#### [Records for this exercise]
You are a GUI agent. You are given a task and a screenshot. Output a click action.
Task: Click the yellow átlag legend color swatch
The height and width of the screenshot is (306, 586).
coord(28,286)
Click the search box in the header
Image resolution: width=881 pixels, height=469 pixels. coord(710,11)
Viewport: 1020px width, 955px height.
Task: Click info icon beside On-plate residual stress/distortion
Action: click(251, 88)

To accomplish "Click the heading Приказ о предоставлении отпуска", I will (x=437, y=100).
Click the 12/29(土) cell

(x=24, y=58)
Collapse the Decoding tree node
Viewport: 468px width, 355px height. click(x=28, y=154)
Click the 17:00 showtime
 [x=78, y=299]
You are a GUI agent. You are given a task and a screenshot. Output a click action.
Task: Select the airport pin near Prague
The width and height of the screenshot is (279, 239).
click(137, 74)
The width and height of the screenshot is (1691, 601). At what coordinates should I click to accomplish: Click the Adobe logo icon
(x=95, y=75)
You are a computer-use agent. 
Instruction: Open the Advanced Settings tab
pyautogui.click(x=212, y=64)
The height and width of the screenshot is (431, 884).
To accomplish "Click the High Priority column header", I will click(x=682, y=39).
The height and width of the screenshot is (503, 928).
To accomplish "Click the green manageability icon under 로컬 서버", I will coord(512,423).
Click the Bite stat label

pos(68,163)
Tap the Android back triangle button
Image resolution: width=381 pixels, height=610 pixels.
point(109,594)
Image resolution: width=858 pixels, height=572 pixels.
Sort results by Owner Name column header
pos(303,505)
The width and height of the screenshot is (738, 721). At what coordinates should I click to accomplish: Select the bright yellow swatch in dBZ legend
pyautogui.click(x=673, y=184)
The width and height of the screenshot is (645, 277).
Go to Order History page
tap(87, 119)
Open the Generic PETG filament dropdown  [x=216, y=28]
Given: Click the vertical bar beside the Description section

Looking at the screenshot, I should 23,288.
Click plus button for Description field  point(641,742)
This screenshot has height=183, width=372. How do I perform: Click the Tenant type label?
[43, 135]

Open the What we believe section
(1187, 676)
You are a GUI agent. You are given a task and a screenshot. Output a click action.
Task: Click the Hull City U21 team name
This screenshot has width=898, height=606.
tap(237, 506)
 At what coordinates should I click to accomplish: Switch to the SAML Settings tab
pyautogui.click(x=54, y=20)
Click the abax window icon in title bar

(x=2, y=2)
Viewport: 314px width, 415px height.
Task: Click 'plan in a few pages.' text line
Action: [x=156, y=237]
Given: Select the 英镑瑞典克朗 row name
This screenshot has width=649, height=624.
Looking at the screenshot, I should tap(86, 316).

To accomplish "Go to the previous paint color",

#### [What this task involves]
Which lines of the material contain the string "button"? List each of them.

#### [Written answer]
Tap the Android back triangle button
Click plus button for Description field  point(641,742)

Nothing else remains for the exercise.